Here is the good news to help you recover from that scary mental picture. The Doc has okayed the imbibing again! So... bring on the green beer ladies! I am still avoiding my most favorite of habits, caffeine... but that is by choice. I am hoping to keep it to a once in a while treat now instead of a must have every morning or I will probably die thing.
What else is new? I almost had an emotional breakdown yesterday in an attempt to keep myself from freaking out. I am not a road rage person. I think that you will find that I tend to just go with the flow, not really get upset about much... Then yesterday happened. And now my count is at one (car contained) explosion. Sigh. This lady in a minivan was tailgating me like no other through the construction on my way home. I pulled up to the stoplight, in the right hand turn lane, and stopped at the red light.

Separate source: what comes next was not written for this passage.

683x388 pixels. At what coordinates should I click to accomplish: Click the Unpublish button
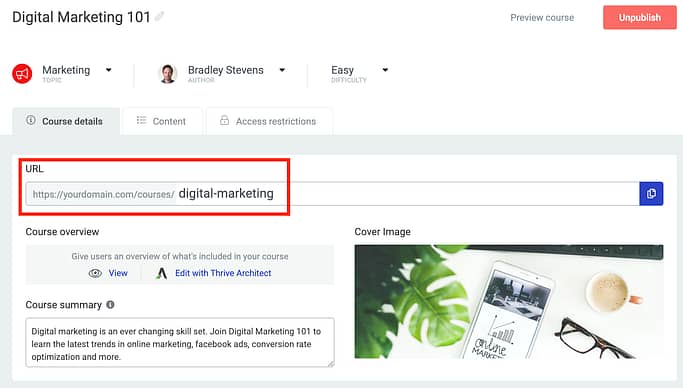point(639,17)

I was enjoying the rare spring sunshine, not really in a hurry at all. Mean Minivan Lady honks her horn. I look up confused, because the light was still very red, and there were people coming so I couldn't turn yet. I kinda shake my shoulders and give her the benefit of the doubt, maybe it was an accident, right? I have done that before.
So I inch out a bit, and decide that I am just going to wait for the light to turn, since traffic is somewhat heavy and I don't want to die. Then the opposing traffic starts to left hand turns... and Mean Minivan Lady LAYS ON HER HORN!!!! As in, GET YOUR BUTT MOVING. And that is when I fell apart. Really. There isn't a law that says I have to turn right on a red light if there is no traffic coming. It's a privilege you freaking mean lady. You and your stupid HUGE mini van with your snotty nose picking kid in the front seat busy flicking what ever the hell he found in his nose have no right to start screaming at me from inside your van because I'm not moving fast enough for you. Way to show your child how to deal with stressful situations in an educated manner.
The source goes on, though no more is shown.